Scientists have found there are some strains of Aspergillus that are ‘atoxogenic’ which means they cannot produce the poison. Researchers showed that by introducing atoxogenic strains into food growth or storage environments where fungus likes to grow; allows the atoxogenic strains to overpower the toxic strains, rendering the fungus growth safe. This is called, ‘competitive exclusion’. PACA has used competitive exclusion successfully in Africa, and it is the cornerstone of their work with ARS scientist Peter Cotty of the ARS Food and Feed Safety Research Lab.

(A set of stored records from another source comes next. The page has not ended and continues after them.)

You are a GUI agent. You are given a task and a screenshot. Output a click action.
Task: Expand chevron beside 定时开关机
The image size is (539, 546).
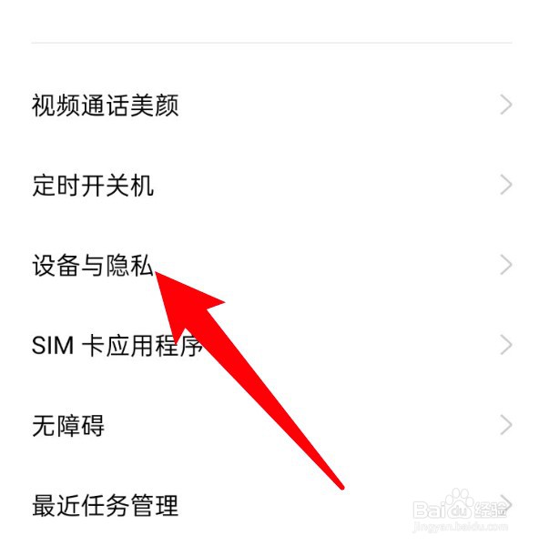click(x=506, y=185)
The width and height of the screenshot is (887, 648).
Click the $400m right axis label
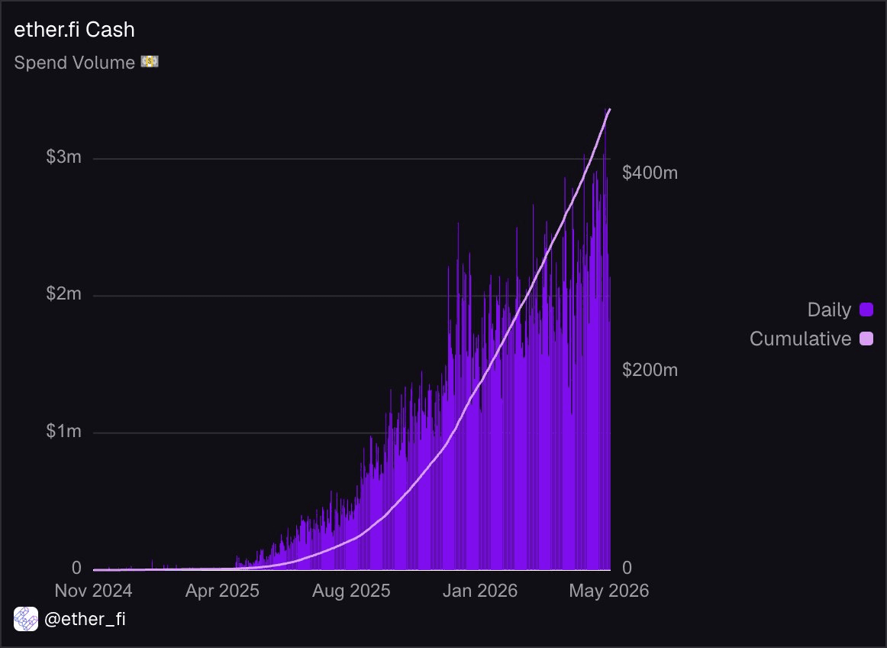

Another approach is to breed plants that can resist the fungus growth. To do this, researchers must first identify plants that are resistant, and find the genes involved so they can be used in plant breeding programs. Researchers in Mississippi are developing germplasm with partial aflotoxin resistance to develop commercial corn hybrids. Part of this work includes mapping the corn genome of these resistant plants to identify key genetic markers for resistance. These markers can be used to develop tests for resistance that will speed plant selection for new resistant variety breeding programs. The genetic work is led by scientist Marilyn Warburton of Mississippi State Corn Host Plant Resistance Research group, and in cooperation with partners from CIMMYT and IITA.